The change in my feelings about the Whitehall and my relationship with it happened as Nate and I tethered it at the bottom of the Kelsey Creek fish ladder. I had only one fender and, before I could get it properly situated, the gunwale grated against the rough concrete wall. The gouge in the oak outwale would leave the boat scarred, but I realized that it would be a memento of a day I’d be happy to remember. My own scars have made the events that created them impossible to forget: the crescent scar on my left index finger I got while learning to whittle when I was 10 years old, the stitch-puckered scar on my right knee where a scalpel-sharp flake of obsidian sliced into it while I was making arrowheads at 14, and the pale V at the base of my right thumb I got at 23 when I was running around Green Lake, tripped and tumbled, gored my hand on a jagged edge of broken concrete, and fell into the lake.

The only scar the Whitehall had carried before Mercer Slough is one that you might not notice. It’s a scarf joint 18″ back from the forward end of the third plank up from the garboard on the port side. I’d split the plank’s hood end while trying to nail it into the stem rabbet without steaming. I had to patch on a new piece. For the 39 years after I’d launched theWhitehall, it had been so gently used and so well maintained that there wasn’t another scar anywhere, no visible sign the boat had ever been subject to the mishaps that are inevitable when venturing out into the world. It’s tempting to coddle beauty, but it comes at the expense of character.

My other boats have scars that bring their histories to life. My sneakbox LUNA has a patch on the bottom where I hit a submerged rock when I stopped on the muddy Kentucky shore of the Ohio River to meet Shantyboat legends Harlan and Anna Hubbard.
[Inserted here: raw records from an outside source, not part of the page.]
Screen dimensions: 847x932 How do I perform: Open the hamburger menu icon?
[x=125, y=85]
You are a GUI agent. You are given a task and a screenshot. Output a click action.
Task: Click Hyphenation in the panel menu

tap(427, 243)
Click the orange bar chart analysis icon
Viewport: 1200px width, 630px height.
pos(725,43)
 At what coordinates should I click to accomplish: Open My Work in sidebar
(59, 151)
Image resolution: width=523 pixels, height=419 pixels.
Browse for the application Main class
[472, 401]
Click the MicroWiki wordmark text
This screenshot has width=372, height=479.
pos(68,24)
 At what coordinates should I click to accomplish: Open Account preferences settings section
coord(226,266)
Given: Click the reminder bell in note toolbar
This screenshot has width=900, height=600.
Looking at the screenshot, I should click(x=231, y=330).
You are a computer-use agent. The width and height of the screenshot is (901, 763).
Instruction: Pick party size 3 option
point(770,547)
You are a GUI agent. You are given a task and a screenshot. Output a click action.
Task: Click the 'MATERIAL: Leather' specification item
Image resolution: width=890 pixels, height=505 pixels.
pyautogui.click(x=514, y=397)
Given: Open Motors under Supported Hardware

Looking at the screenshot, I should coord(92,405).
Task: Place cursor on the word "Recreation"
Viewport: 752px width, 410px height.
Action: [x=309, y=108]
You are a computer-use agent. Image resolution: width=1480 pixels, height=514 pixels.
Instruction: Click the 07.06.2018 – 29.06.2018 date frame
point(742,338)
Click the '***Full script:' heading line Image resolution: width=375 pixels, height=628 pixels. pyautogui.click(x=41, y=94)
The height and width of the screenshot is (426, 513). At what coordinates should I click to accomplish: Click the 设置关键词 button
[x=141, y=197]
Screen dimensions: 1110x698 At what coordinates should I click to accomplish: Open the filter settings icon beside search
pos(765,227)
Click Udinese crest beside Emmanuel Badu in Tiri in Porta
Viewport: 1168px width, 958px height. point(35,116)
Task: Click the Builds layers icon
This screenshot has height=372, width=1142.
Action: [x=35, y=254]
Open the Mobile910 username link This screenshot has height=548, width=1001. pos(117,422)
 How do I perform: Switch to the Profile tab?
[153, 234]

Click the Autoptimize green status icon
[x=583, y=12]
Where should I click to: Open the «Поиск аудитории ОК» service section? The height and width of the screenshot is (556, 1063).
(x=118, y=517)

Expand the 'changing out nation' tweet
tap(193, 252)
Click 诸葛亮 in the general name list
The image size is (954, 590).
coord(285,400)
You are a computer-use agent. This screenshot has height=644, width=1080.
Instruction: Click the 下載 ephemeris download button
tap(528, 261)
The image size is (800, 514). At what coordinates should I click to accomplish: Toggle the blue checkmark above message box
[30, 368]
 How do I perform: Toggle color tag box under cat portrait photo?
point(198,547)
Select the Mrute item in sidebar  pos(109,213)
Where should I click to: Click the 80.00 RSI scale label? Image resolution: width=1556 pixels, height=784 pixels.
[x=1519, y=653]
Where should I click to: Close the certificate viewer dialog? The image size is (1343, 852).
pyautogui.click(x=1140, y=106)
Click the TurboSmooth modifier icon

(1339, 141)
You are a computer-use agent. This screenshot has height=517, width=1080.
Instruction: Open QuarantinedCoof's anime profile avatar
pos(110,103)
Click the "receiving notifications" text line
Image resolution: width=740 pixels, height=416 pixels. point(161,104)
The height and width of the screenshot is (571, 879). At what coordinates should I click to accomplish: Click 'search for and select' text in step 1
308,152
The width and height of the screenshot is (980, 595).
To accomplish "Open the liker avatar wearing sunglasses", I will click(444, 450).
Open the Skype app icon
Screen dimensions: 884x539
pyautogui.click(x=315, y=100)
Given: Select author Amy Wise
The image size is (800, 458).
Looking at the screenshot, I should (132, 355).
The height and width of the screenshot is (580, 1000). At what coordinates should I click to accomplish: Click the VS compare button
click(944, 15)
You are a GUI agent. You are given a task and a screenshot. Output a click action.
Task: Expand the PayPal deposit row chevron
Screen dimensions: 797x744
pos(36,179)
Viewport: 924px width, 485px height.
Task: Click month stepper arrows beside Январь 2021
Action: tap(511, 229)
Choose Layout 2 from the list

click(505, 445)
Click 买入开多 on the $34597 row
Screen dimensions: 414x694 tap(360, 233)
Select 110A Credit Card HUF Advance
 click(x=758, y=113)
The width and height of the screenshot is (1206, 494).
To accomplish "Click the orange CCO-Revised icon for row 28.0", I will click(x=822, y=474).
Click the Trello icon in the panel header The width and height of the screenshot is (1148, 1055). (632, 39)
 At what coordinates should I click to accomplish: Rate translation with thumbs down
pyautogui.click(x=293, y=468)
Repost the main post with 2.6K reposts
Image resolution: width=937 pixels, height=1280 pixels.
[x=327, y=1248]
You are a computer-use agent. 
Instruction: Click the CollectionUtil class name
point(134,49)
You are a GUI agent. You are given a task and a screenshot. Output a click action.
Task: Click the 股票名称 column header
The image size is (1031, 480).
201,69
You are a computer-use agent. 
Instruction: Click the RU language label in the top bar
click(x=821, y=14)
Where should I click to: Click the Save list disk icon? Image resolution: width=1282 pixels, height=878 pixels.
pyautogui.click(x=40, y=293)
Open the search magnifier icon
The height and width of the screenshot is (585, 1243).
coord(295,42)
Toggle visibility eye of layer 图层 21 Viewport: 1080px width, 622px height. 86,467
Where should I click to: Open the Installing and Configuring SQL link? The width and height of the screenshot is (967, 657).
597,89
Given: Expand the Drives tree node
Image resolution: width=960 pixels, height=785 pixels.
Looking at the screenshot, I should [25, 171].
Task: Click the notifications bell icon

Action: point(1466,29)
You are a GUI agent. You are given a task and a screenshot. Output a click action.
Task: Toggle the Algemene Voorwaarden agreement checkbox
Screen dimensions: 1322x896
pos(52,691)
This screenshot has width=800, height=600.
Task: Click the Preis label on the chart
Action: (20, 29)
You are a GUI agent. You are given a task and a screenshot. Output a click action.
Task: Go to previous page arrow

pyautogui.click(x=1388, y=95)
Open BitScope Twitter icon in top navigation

My Gokstad faering ROWENA has a gouge in the garboard where she slipped off a rail cart at the end of a remarkable portage across Alaska’s Admiralty Island. One of my Greenland kayaks has a patch where a harpoon I’d thrown during a traditional skills demonstration didn’t make it past the foredeck.

I’ll still take good care of the Whitehall, but I’ll seek out more opportunities to enjoy using it with my kids and those close to me. We all have scars, boats and boaters alike, and with its recently gouged gunwale the Whitehall seems more like a member of the family just like BONZO, HESPERIA, and ALISON, the other boats in our fleet that share in making memories. It may be time to give the Whitehall a name.